A recent editorial in The Sun (“BSO and its musicians should listen to new finance guru,” Nov. 26) takes the Baltimore Symphony Orchestra organization and musicians to task for their failure to develop a sound plan to put the BSO on a lasting road to solvency and encourages them to put their trust into a newly appointed “guru,” Michael Kaiser. Along the way, it chides the orchestra for not generating “the type of hoopla that fills symphony halls” and enjoins it to “find ways to attract a younger and more diverse following.”

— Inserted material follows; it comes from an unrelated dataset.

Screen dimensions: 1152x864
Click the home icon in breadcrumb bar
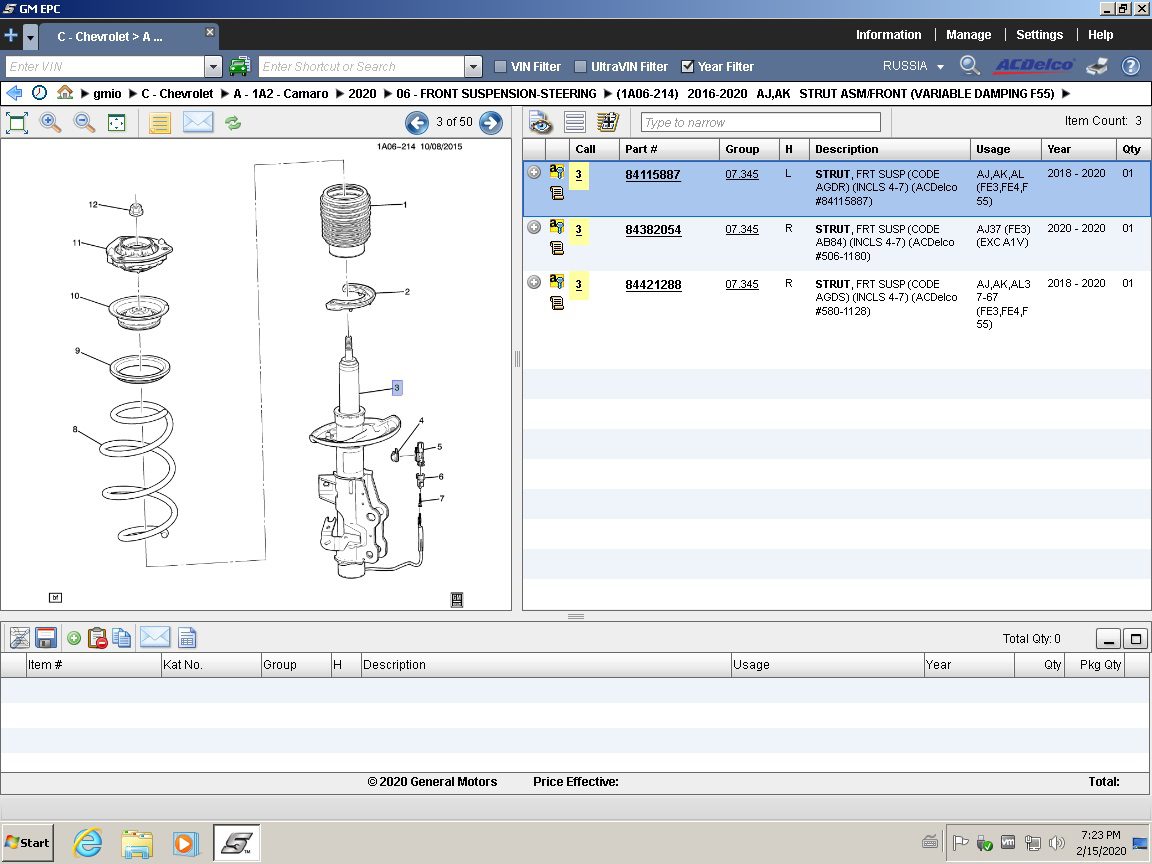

I don’t know just what kind of “hoopla” the writers had in mind, but I agree with them that “Baltimore needs a symphony orchestra as part of its cultural landscape.” The writers add that “We don’t want to see it disappear.” But what has The Baltimore Sun done lately to let Baltimore’s citizens know about their great cultural institutions? Since it lost the ubiquitous Tim Smith, music and theater critic, who at the end even had to cover the restaurant scene, there has been one BSO concert review.
This means that the general public is completely unaware of the orchestra’s wide spread of music appealing to children, families, lovers of pop music, jazz, film and classical music. Many a seat might be filled and new customers attracted if regular reviews kept a focus on the diverse music on offer both in Baltimore and Washington (Strathmore). The BSO is not the only one of our cultural treasures to get cold-shouldered by The Sun since Tim Smith’s departure. Important exhibits at the Baltimore Museum of Art and The Walters Art Museum go unreported as do theater performances and the diverse, high-class — and free — musical offerings at the Peabody Institute, as well as other musical and performance venues in the city.
Instead of filling The Sun’s pages almost exclusively with reports about crime and corruption in our city, thereby cementing its negative image locally and abroad, does The Sun not have a duty to also highlight and honor its amazing cultural life and support it every way possible, rather than just chide institutions for failing?